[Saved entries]
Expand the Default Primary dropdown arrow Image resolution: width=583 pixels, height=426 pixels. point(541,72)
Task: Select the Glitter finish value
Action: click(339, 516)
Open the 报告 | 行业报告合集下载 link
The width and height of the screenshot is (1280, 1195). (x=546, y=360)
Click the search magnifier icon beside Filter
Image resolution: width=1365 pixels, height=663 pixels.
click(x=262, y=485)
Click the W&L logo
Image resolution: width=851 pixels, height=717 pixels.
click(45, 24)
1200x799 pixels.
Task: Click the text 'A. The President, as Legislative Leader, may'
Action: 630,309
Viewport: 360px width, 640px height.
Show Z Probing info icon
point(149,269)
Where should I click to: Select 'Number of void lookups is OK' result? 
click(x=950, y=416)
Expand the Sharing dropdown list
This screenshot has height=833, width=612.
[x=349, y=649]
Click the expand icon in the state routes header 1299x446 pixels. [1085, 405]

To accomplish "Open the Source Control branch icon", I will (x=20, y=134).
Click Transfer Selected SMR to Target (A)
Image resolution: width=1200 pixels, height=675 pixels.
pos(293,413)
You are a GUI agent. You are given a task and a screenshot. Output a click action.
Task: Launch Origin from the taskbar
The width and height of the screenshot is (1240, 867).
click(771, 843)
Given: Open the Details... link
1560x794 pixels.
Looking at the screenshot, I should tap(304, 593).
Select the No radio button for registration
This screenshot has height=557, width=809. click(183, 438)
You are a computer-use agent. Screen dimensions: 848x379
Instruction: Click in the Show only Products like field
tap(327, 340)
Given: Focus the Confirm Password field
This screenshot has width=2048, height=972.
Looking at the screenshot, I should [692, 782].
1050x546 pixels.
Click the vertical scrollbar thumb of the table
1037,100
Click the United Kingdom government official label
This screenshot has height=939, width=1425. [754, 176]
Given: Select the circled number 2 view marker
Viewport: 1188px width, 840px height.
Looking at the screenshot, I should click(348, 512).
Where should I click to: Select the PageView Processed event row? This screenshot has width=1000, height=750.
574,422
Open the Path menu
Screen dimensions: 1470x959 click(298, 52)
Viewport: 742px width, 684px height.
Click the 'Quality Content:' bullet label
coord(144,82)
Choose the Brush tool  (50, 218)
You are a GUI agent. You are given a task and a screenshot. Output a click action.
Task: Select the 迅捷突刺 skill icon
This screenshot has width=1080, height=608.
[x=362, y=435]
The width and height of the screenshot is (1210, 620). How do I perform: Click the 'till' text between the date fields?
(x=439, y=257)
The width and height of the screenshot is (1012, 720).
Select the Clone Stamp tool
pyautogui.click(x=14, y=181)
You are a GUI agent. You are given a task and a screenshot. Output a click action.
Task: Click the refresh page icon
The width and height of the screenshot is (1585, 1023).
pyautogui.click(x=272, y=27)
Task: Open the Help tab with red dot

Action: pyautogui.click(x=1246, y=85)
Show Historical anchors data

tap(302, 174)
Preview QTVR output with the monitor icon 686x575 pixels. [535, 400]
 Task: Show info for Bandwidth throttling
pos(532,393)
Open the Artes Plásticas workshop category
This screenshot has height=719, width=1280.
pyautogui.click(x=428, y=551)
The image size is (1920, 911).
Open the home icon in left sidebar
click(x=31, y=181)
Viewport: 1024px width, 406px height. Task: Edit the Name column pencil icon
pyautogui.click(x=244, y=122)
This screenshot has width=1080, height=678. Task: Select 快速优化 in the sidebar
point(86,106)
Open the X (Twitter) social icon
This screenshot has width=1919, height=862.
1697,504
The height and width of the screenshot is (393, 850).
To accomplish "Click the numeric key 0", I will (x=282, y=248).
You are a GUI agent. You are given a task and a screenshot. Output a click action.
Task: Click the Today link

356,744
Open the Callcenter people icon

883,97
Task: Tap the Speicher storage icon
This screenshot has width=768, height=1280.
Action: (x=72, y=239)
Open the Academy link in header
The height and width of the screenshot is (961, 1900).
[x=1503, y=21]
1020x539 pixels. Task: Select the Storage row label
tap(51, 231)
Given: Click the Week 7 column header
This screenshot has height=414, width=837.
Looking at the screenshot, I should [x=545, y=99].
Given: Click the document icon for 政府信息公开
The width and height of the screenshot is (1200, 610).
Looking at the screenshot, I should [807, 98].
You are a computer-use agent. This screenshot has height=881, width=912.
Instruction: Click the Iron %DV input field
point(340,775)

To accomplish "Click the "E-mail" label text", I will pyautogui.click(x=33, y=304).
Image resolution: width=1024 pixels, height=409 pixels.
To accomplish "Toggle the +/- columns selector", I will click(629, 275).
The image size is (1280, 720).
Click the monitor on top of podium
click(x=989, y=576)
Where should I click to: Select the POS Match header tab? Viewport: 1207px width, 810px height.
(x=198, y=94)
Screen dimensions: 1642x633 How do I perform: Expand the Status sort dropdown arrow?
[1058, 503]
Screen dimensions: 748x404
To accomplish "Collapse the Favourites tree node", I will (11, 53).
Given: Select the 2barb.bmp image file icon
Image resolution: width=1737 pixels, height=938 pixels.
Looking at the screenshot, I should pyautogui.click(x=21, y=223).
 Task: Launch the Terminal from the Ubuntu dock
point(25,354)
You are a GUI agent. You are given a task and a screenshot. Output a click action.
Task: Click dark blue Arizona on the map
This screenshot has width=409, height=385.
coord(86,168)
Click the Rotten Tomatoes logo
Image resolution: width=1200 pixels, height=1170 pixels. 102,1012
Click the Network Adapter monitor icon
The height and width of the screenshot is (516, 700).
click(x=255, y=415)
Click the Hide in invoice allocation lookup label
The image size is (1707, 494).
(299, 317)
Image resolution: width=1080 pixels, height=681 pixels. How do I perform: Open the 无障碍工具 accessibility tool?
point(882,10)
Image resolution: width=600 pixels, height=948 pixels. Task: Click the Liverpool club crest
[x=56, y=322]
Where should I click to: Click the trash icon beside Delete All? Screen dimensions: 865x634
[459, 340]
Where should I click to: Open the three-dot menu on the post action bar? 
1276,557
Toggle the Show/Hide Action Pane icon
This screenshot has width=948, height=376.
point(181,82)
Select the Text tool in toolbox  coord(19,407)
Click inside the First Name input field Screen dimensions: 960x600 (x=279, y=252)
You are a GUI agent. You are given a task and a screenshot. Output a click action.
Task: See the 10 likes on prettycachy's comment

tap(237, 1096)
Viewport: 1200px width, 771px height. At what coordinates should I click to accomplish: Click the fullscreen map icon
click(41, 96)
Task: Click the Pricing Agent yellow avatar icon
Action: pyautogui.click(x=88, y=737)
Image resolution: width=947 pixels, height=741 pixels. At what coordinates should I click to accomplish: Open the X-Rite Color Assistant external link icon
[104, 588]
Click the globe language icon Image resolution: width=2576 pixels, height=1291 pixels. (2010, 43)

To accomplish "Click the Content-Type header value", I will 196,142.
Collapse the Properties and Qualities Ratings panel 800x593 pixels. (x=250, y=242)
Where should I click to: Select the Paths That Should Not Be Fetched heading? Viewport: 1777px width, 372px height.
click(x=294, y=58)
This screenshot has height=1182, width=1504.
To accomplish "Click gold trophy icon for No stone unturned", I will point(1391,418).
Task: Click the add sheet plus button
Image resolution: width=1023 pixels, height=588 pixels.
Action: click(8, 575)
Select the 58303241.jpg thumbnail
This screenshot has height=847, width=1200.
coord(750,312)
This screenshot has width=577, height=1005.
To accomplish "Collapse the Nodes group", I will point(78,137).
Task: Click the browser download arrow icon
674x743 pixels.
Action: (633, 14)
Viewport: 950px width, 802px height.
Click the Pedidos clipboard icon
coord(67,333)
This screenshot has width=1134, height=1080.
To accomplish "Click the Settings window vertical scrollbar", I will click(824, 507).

YOUR OBJECTIVE:
Return, word for word, the lines of the data above from the line with "Viewport: 360px width, 640px height." through the line with "Task: Click the refresh page icon", inclusive.

EXPECTED OUTPUT:
Viewport: 360px width, 640px height.
Show Z Probing info icon
point(149,269)
Where should I click to: Select 'Number of void lookups is OK' result? 
click(x=950, y=416)
Expand the Sharing dropdown list
This screenshot has height=833, width=612.
[x=349, y=649]
Click the expand icon in the state routes header 1299x446 pixels. [1085, 405]

To accomplish "Open the Source Control branch icon", I will (x=20, y=134).
Click Transfer Selected SMR to Target (A)
Image resolution: width=1200 pixels, height=675 pixels.
pos(293,413)
You are a GUI agent. You are given a task and a screenshot. Output a click action.
Task: Launch Origin from the taskbar
The width and height of the screenshot is (1240, 867).
click(771, 843)
Given: Open the Details... link
1560x794 pixels.
Looking at the screenshot, I should tap(304, 593).
Select the No radio button for registration
This screenshot has height=557, width=809. click(183, 438)
You are a computer-use agent. Screen dimensions: 848x379
Instruction: Click in the Show only Products like field
tap(327, 340)
Given: Focus the Confirm Password field
This screenshot has width=2048, height=972.
Looking at the screenshot, I should [692, 782].
1050x546 pixels.
Click the vertical scrollbar thumb of the table
1037,100
Click the United Kingdom government official label
This screenshot has height=939, width=1425. [754, 176]
Given: Select the circled number 2 view marker
Viewport: 1188px width, 840px height.
Looking at the screenshot, I should click(348, 512).
Where should I click to: Select the PageView Processed event row? This screenshot has width=1000, height=750.
574,422
Open the Path menu
Screen dimensions: 1470x959 click(298, 52)
Viewport: 742px width, 684px height.
Click the 'Quality Content:' bullet label
coord(144,82)
Choose the Brush tool  (50, 218)
You are a GUI agent. You are given a task and a screenshot. Output a click action.
Task: Select the 迅捷突刺 skill icon
This screenshot has width=1080, height=608.
[x=362, y=435]
The width and height of the screenshot is (1210, 620). How do I perform: Click the 'till' text between the date fields?
(x=439, y=257)
The width and height of the screenshot is (1012, 720).
Select the Clone Stamp tool
pyautogui.click(x=14, y=181)
You are a GUI agent. You are given a task and a screenshot. Output a click action.
Task: Click the refresh page icon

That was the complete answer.